Mohamed M. Begg, Simon Rogerson, Paul Luker and N Ben Fairweather
The phenomena of Personal Introduction Agencies has existed in the West long before the Computer Revolution. It has not been so popular in the Eastern countries and particularly in the Muslim countries where seeking help through such agencies is seen as for those who may be regarded as some sort of ‘rejects’ in the community. In Muslim countries finding a marriage partner for adult children is usually regarded as the duty of parents or family who are seen as ‘wise and know what is best for their children’. (Consent of the parties concerned is an Islamic requirement). Usually the elderly female members of a family act as brokers for potential couples and are seen as elders with a ‘vision’ of a lasting marriage. This traditional system does not work well for young Muslim males and females living in Britain, Europe, U.S.A. and Canada mainly because the Muslim families live too far apart and also because the young Muslims are under the influence of ‘Western styles’ of choosing a partner.
Despite the ‘freedom’ in the West, finding a reliable marriage partner conforming to some Islamic norms is a nightmare for most individuals and their families. All sorts of methods have been tried, Marriage Bureaus, Newspaper Advertisements (still very popular), word of mouth and going back to home country and ‘importing’ the partner into the country of residence. None of the methods have worked particularly well. Divorce rate is steadily on the increase.
With the Computer Revolution, young Muslims have come up with some innovative ideas, one of these being setting up Muslim Introduction Web-Sites through which young Muslim males and females place an Ad on the Web-site together with their e-mail address and await response from suitably interested parties directly without the involvement of parents. The COMFORT ZONE (www.ummah.net/comfort) is one such web-site which has raised hopes and controversy. More such web-sites are now accessible.

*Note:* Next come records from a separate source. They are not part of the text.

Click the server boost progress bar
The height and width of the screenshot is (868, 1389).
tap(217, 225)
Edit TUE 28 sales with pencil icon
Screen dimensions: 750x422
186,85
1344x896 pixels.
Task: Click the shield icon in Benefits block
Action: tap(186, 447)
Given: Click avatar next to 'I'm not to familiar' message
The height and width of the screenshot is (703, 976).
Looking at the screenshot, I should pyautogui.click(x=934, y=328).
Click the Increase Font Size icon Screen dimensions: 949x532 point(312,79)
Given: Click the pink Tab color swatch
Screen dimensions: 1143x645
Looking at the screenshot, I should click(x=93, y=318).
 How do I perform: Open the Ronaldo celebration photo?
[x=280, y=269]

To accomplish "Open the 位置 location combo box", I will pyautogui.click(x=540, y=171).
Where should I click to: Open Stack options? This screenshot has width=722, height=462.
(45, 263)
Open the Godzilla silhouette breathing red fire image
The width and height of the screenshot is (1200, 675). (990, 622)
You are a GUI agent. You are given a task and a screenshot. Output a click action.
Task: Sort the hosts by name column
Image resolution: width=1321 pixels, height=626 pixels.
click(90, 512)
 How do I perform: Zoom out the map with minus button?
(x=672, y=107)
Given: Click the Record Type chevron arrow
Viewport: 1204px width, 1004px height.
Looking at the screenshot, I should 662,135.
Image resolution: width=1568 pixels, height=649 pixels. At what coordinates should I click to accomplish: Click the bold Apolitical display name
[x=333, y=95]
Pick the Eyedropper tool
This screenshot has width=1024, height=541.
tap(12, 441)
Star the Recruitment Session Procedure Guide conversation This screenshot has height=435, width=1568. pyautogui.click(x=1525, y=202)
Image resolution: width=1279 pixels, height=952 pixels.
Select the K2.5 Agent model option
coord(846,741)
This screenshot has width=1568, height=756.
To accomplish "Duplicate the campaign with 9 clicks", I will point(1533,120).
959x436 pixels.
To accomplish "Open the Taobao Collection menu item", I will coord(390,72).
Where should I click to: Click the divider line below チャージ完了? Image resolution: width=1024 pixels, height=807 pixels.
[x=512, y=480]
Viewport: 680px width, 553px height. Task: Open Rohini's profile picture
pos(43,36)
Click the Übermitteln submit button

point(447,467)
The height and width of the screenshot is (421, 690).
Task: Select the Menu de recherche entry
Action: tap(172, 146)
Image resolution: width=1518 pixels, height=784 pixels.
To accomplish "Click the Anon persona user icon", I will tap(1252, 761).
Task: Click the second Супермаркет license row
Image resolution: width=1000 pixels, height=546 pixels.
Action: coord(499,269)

One of the most important question that immediately arises is whether these services will be provided by genuine providers who truly conform to Islamic principles and whether the users will also conform to such principles when placing an Ad, replying to an Ad and eventually when meeting the person in person. Professor Siddiqui, a Communications professor at the University of Pennsylvania and an Islamic scholar in U.S.A., argues that monitoring such a service is essential if it is to function within the Islamic moral framework. However, the question that arises immediately is: Who would monitor such a global service on the Internet? Will it be the Sunni Muslims or the Shiaite Muslims? Will it be the fundamentalists or the liberals? Does such a service cut across Islamic guidelines on choosing a marriage partner? Some hold the opinion that it will, while others believe that this is the only way forward particularly in the west.
This paper examines the impact of such Internet services on young Muslims within the local Muslim community in Leicester and its wider implications on the Islamic traditions/faith and the likely consequences of such services in future. Some effort will also be made to examine areas in which some ‘re-thinking’ is required by Muslim scholars and Muslims living in the West.